The Meadows at Osborn Park
Indians mascot to slide in for a visit
May 6, 2014 at 2:43 PM
The Cleveland Indians’ No. 1 cheerleader plans on soon meeting some of the team’s biggest fans.
Slider, the Tribe’s large, furry, purplish mascot, scheduled an hourlong Tuesday afternoon visit to The Meadows at Osborn Park.
Any resident can meet, talk to and maybe even share some strategy tips with Slider about motivating some slumping Indians players.
“Many of our residents follow the Indians religiously, and we are glad that people from the Cleveland Indians organization are taking time out of their schedule to visit some of the team’s most loyal and lifelong fans,” Erie County commissioner Pat Shenigo said. “We are going to have hot dogs, hamburgers and people dressed up in baseball clothes to show our appreciation. This is something the residents can definitely look forward to”
The team’s front office workers arranged a meet-and-greet at The Meadows after reading a Register story describing how residents couldn’t watch Indians games in early April.
In early 2014, increasing programming costs brought upon by providers such as Fox forced Buckeye CableSystem, the nursing home’s cable TV provider, to raise rates on several channels, including SportsTime Ohio.

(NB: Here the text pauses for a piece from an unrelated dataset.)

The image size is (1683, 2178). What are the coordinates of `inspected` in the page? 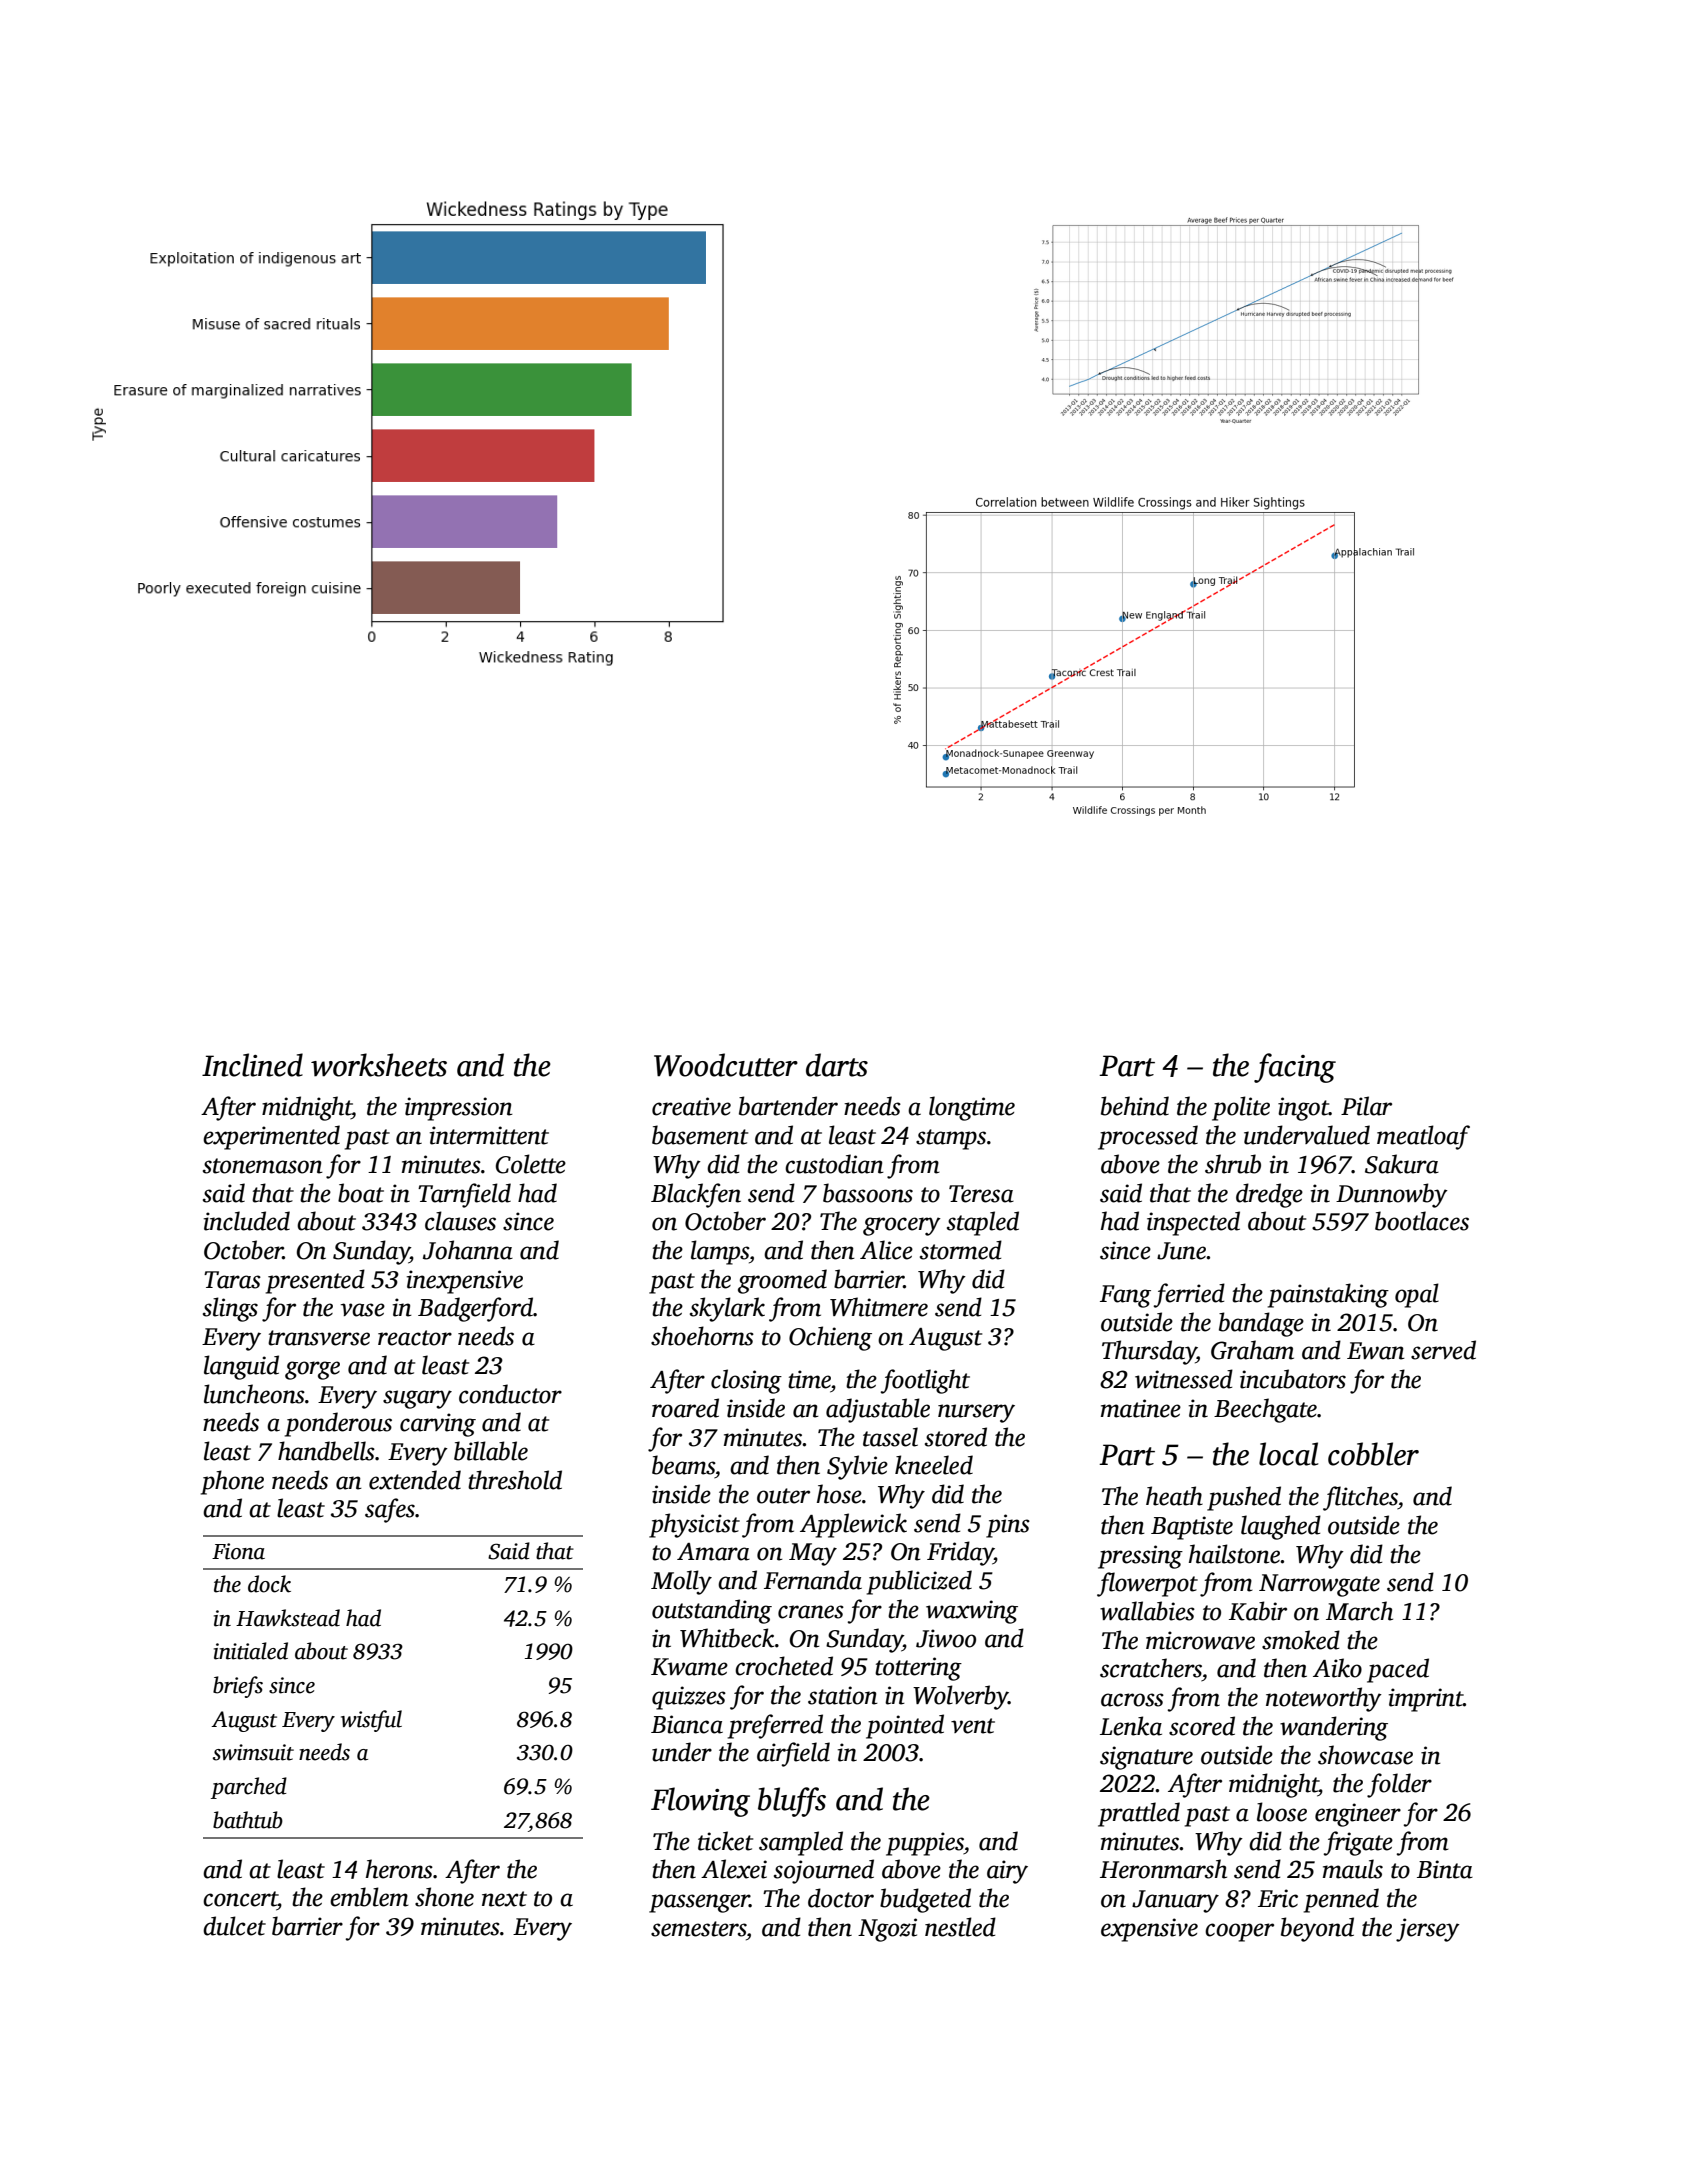 It's located at (1193, 1223).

Officials, citing the nursing home’s weak financial standing, opted against paying an additional $540 per month just for SportsTime Ohio. Adding this one channel alone would have increased the nursing home’s $1,000-a-month cable bill by 54 percent.

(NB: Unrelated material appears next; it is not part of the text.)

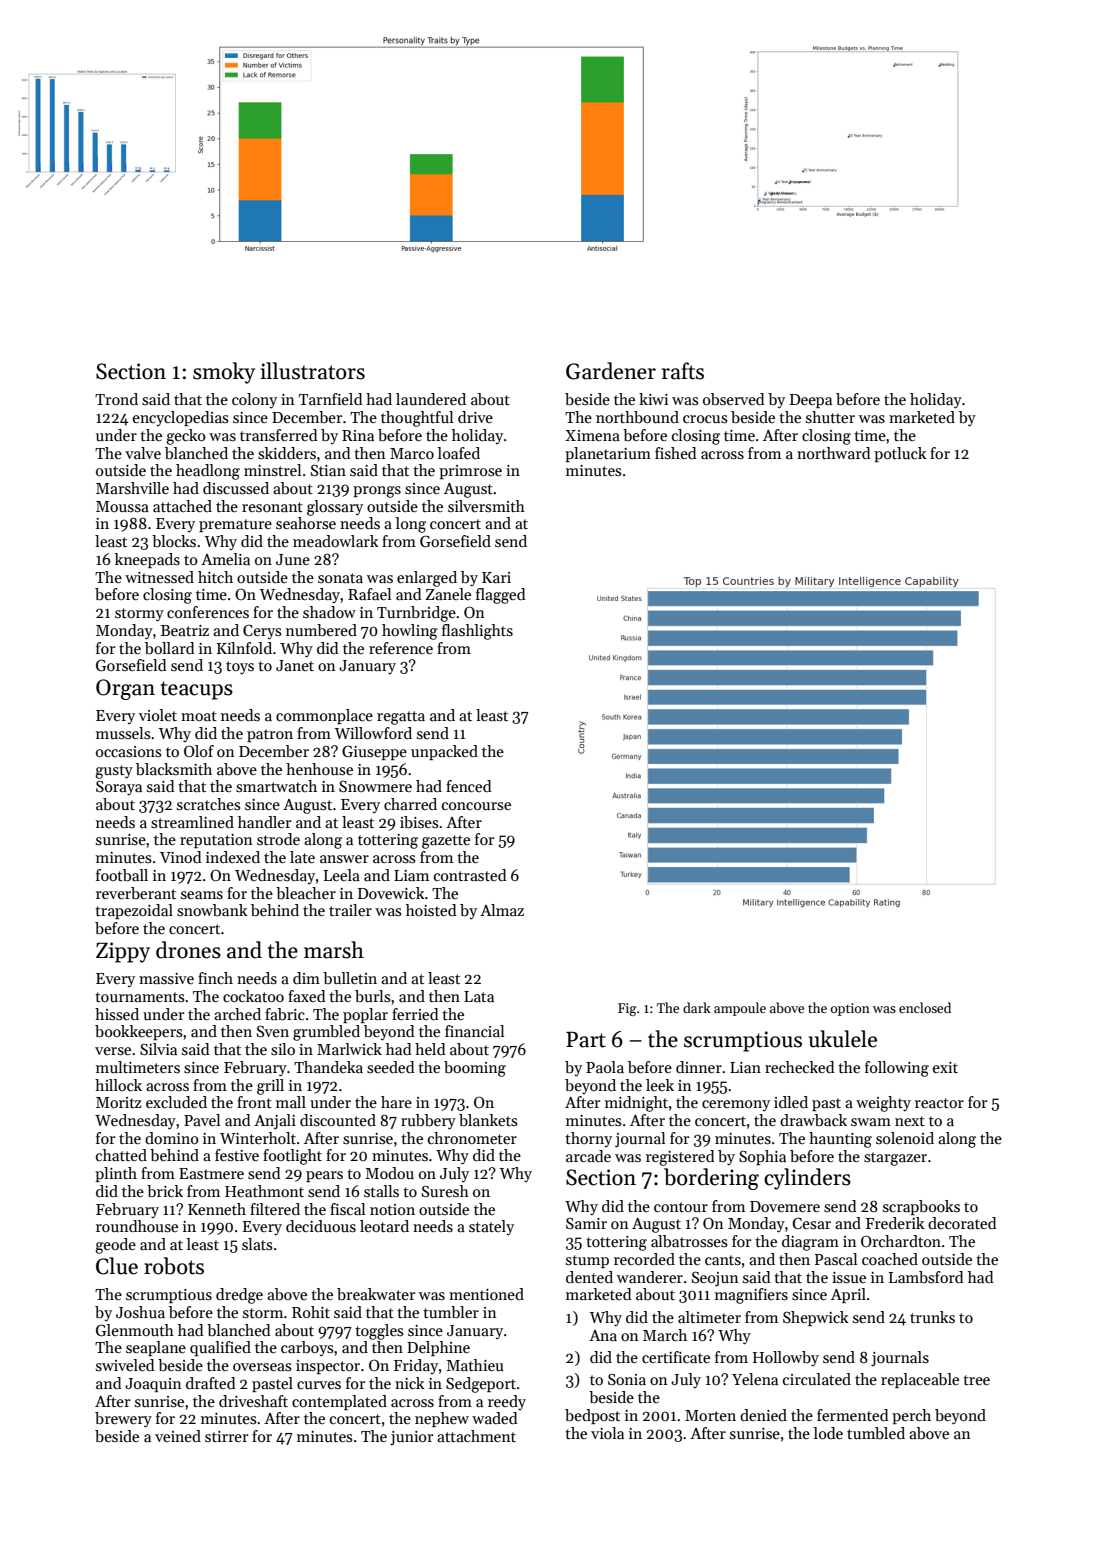 Image resolution: width=1099 pixels, height=1554 pixels. What do you see at coordinates (417, 419) in the image?
I see `thoughtful` at bounding box center [417, 419].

SportsTime Ohio airs almost all of the Indians’ 162 games this season. Only some weekend games and a handful of other matchups are on over-the-air TV. Decades ago, most Indians games aired on free TV.
About a month ago, coinciding with the start of the 2014 Major League Baseball season, the Register highlighted the Tribe’s blackout issue on nursing home TVs.
Several residents expressed emotions of agitation and frustration in interviews about not being able to watch the games in the season’s first week.
Immediately after the article published, many community members donated money and Buckeye CableSystem negotiated a better rate to offset any and all extra costs for airing Indians games this year. Shenigo helped coordinate this effort.
The cable savings and private donations added up to about $7,000, enough to air one full year’s worth of SportsTime Ohio programming, which includes Indians games, at the nursing home.
Indians games have appeared on nursing home TVs for the past couple of weeks.